Table 6 shows that none of the existing approaches have an accuracy rate of 90%. What we know is that both traditional machine learning-based and deep learning-based approaches do not detect new encrypted malicious traffic well with only a small number of samples. The multi-class classification accuracy of our approach was 94.3% on the 5-way-1-shot settings (each task contains five classes of malicious encrypted traffic, with one sample in each class) on the ISCXVPN2016 dataset. When the setting was changed to 5-way-5-shot, the accuracy of our approach increased to 97.9%. The classification accuracy of the FMETD approach was 95% when tested on the CICAndMal2017 dataset in the 5-way-5-shot tasks, and in the 5-way-10-shot tasks, the accuracy reached 97.8%.

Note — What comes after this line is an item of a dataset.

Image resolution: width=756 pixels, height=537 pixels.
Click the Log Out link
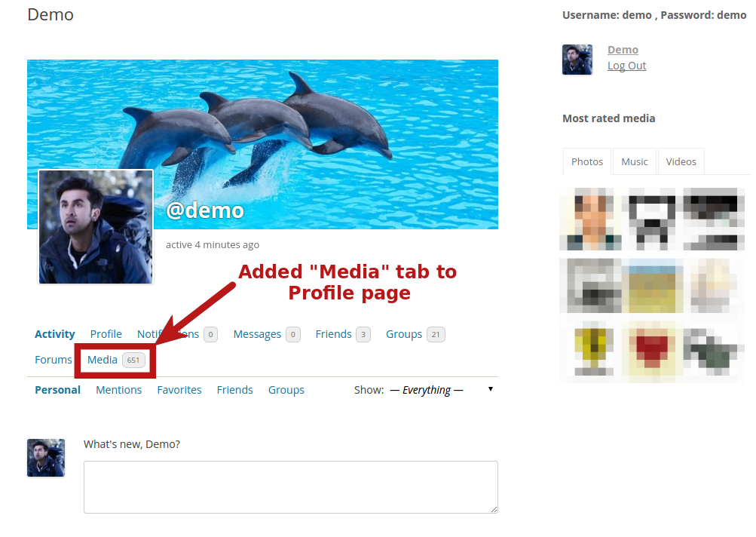[x=626, y=66]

Experimentally, it can be found that when there are only a few samples that can be used to train the classification model, the detection accuracy of the FMETD approach for new classes of malicious encrypted traffic is much higher than that of the existing state-of-the-art approaches. Many existing approaches need to be trained on a large amount of traffic data to accurately detect specific classes of encrypted network traffic. However, in real network environments, the classes of malicious encrypted traffic are not static and few are labeled. So, the performance of existing approaches drops dramatically on these new classes of traffic. Our approach uses MAML to learn an optimal set of initialization parameters for CNN on a set of classification tasks. The model with these initialization parameters can quickly adapt to new class data with few training samples. The experimental results show that the FMETD approach can effectively make up for the shortcomings of the existing approaches and significantly improve the classification effect of the new class of traffic data under a low label rate of training samples.

7. Conclusion

The effectiveness of the existing malicious encrypted traffic detection approaches is deteriorated due to the rapid development of the Internet and the wide application of encryption technology. Existing approaches have low detection accuracy and poor generalization when only a few labeled traffic is available. In this paper, we propose a few-shot malicious encrypted traffic detection (FMETD) approach based on MAML, which integrates feature selection and classification into an end-to-end framework. In our approach, we take the two-dimensional grayscale images converted from the raw traffic data as the input of the deep learning model. We train the CNN on the classification tasks consisting of support set and validation set using MAML for efficient malicious encrypted traffic detection. Experimental results show that the FMETD approach can quickly classify malicious encrypted traffic with high multi-class classification accuracy. Our approach achieves efficient and accurate detection of new classes of malicious encrypted traffic which is invisible in the training phase when there are only a few kinds of labeled traffic, demonstrating the strong generalization of this approach.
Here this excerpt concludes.